Obama's $78 Billion Tax Hike on Low-Income Americans
Since the release of President Obama's budget, there has been a lot of focus on the entitlement reform aspects of it.
One of the less commented-upon aspects of the budget, however, is the nearly $1 per pack federal cigarette tax hike that it would institute to fund universal pre-Kindergarten education. The proposal would raise $78 billion over the next decade.
As Bloomberg News rightly points out, this is a crazy scheme that makes no financial sense:
Similarly, increasing the federal cigarette tax to $1.95 per pack to pay for a new national preschool program sounds great. Except when you consider that tobacco taxes are extraordinarily regressive, increase smuggling, and impose costs on a small and dwindling part of the population to pay for a putatively permanent federal program. It's hard to see how this tax is particularly fair. And as the rate of adults who smoke cigarettes continues its inexorable long-term decline, it's even harder to see how the revenue will be sustainable.

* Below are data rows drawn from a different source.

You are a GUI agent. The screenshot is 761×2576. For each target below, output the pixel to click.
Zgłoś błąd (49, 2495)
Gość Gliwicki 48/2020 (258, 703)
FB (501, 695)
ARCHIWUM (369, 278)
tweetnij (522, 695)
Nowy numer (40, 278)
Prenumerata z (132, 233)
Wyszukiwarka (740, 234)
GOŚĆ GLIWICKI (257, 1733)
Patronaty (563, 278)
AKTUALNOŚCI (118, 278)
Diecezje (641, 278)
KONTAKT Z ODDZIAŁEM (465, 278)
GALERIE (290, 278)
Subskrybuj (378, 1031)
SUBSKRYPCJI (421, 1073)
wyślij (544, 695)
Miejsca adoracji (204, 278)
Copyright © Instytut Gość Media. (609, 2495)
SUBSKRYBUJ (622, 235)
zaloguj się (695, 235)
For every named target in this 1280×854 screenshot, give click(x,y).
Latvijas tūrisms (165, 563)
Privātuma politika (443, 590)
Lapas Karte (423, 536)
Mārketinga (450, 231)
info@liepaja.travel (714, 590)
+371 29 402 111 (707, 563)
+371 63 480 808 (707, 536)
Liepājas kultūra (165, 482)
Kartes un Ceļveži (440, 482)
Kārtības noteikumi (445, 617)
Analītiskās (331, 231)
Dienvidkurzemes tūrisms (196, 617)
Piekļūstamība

Last year, a major study showed just how regressive tobacco taxes are: In New York, the state with the highest cigarette tax in the nation and in parts of which a pack of premium brand cigarettes can cost you over $10 per pack, low-income smokers "spent nearly 25 percent of their household income on cigarettes." Meanwhile, nationwide, the poorest smokers spent nearly 15 percent of their household income on cigarettes. So, under Obama's new budget plan, these people will be hammered hardest and even harder than they have been to-date.
Unless they quit, that is. And of course that is the really crazy part of the plan. Obama claims universal pre-K education is a necessary item for the federal government to fund. It's going to have a very hard time funding this "essential priority" if smokers quit, cut back, or -- increasingly a possibility in certain major cities -- start buying illicit cigarettes smuggled in from overseas, to evade taxes.
In Rhode Island, which has the nation's second highest cigarette tax, just last year, a Chinese national was charged with smuggling more than $1 million worth of counterfeit Marlboros into Miami. And in 2011, smugglers dealing in Vietnamese-made Marlboros got busted in Washington State for evading a whopping $24 million in taxes through their illicit importation of the smokes.
If Obama's scheme were to succeed, it would incentivize both smokers quitting and this kind of criminality, which is bad news if you think funding universal pre-Kindergarten is a national priority.